Hauschka’s work as a pianist is interested in exploring the many possibilities of the piano. His past works have included preparing the instrument using the likes of gaffer tape, tin foil and even a vibrator in order to produce new sounds. This album is no less experimental – Salon Des Amateurs see the ’90s Cologne electronic scene transported into a space in the middle of a post-classical/avant-garde jazz venn diagram. Whether any sex toys were harmed during the time in the studio remains a closely guarded secret.
Named after a piano bar in Düsseldorf where pianist Hauschka regularly curates music festivals, this album is far from an alienating experience. It’s a bold project and its strengths lie in stripped-down simplicity. His skills as a pianist are beyond question and the sounds produced are exciting and satisfying. There is a hidden elegance in the fact that throbbing bass lines are now either curt, sharp tones or playful stabs of plinky-plonk.
The sound is boiled down to a nakedly percussive element that drags modern synths into a more organic realm and it is this driving undercurrent that leaves little room for inertia. Hauschka makes sure things move along at a steady flow, but this is not an album for the impatient – after a while it begins to suffer from the minimalist confines of the source material and at the halfway point there’s little in the way of surprises in store for the casual ear. However, diligent listeners are likely to be rewarded with repeat plays. Those with short attention spans can be consoled by a forthcoming remix project that should see this album reuntied with its original influences.

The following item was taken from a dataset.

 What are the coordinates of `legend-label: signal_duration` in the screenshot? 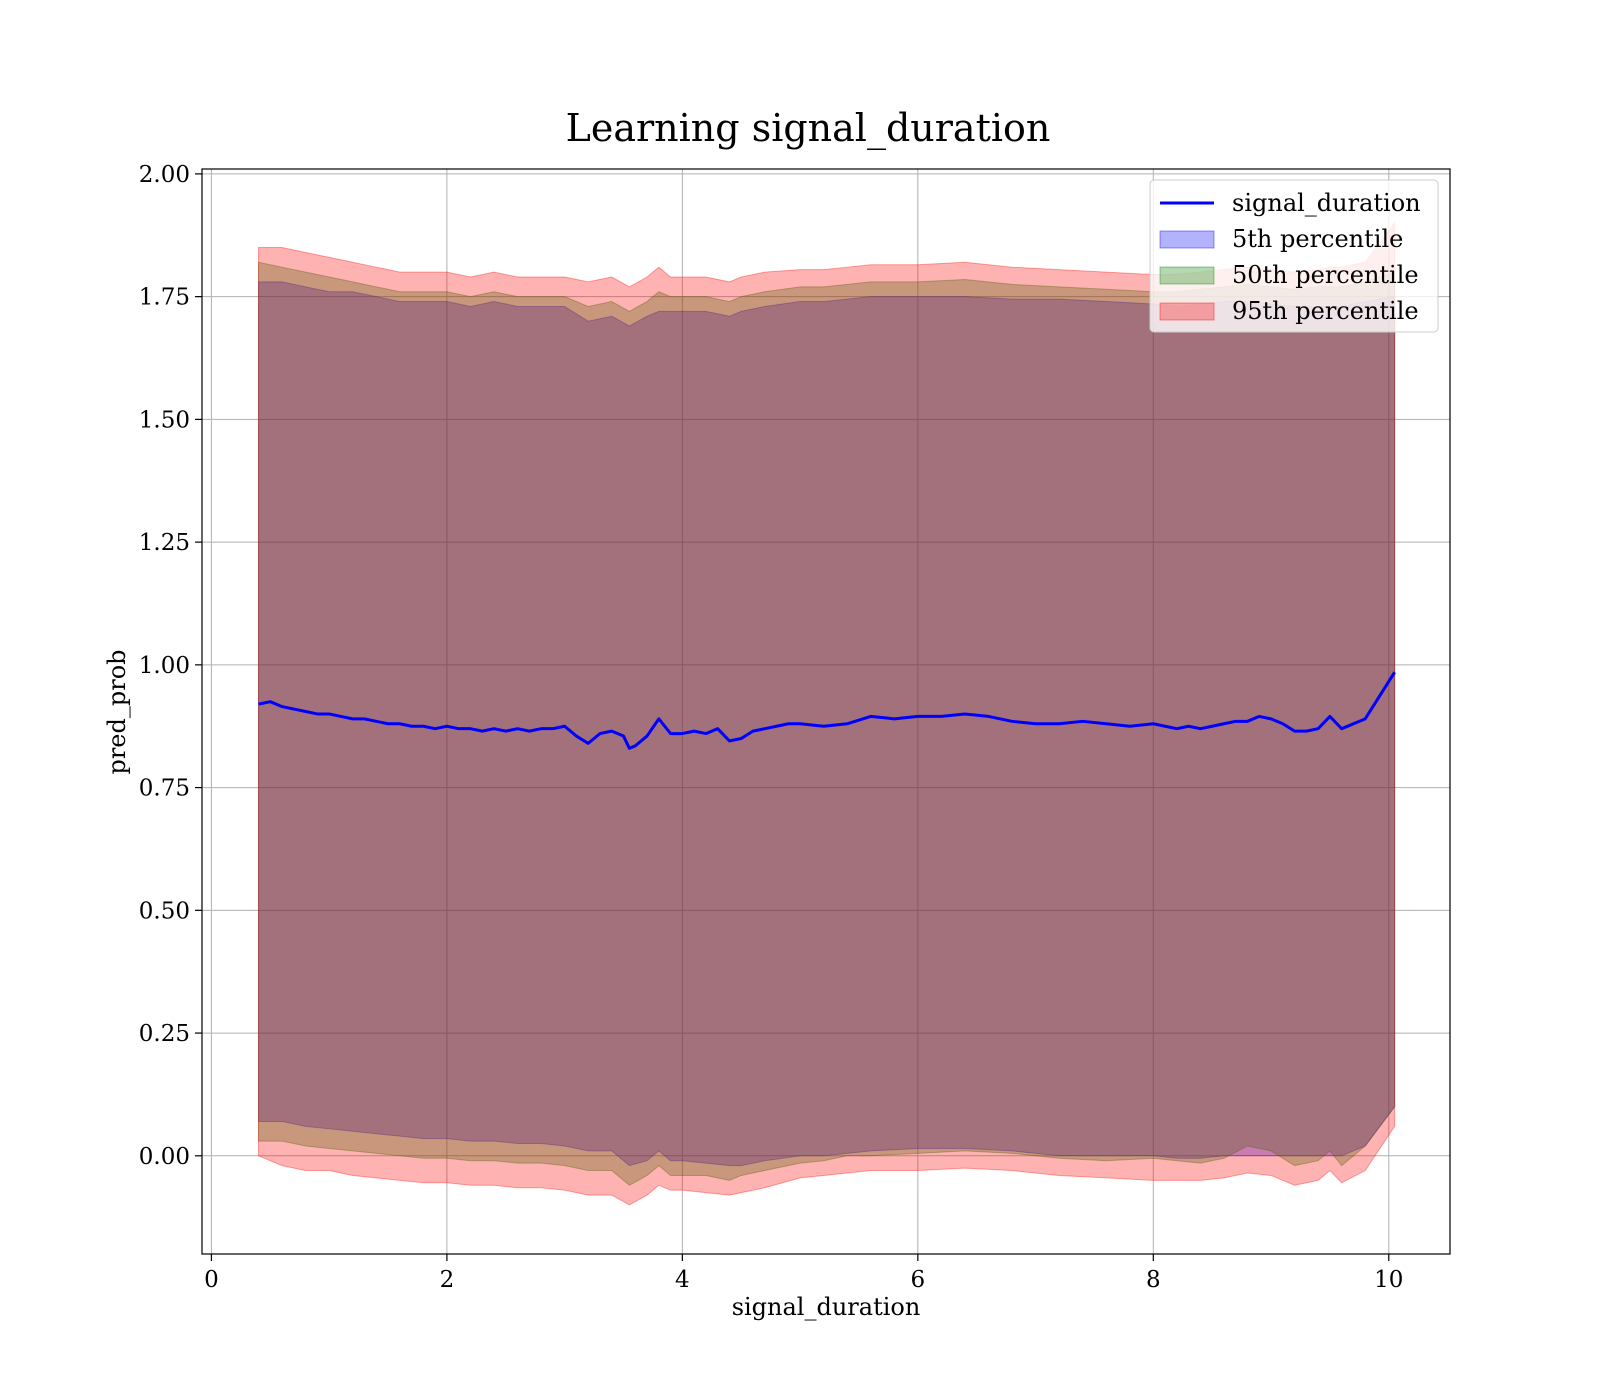 It's located at (1326, 203).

The sound is reminiscent of the bare bones of Portico Quartet‘s Isla and guest performers include the likes of Calexico‘s Joey Burns and John Convertino amongst others. Over the course of the album we regularly veer between the playful and the vaguely sinister, but everything seems to gel together – much like the blurring of genre distinctions. The jury will be out for a long time while they argue whether this is dance, classical or jazz but they’re sure to deliver a thumbs-up for this far from amateurish collection of tracks.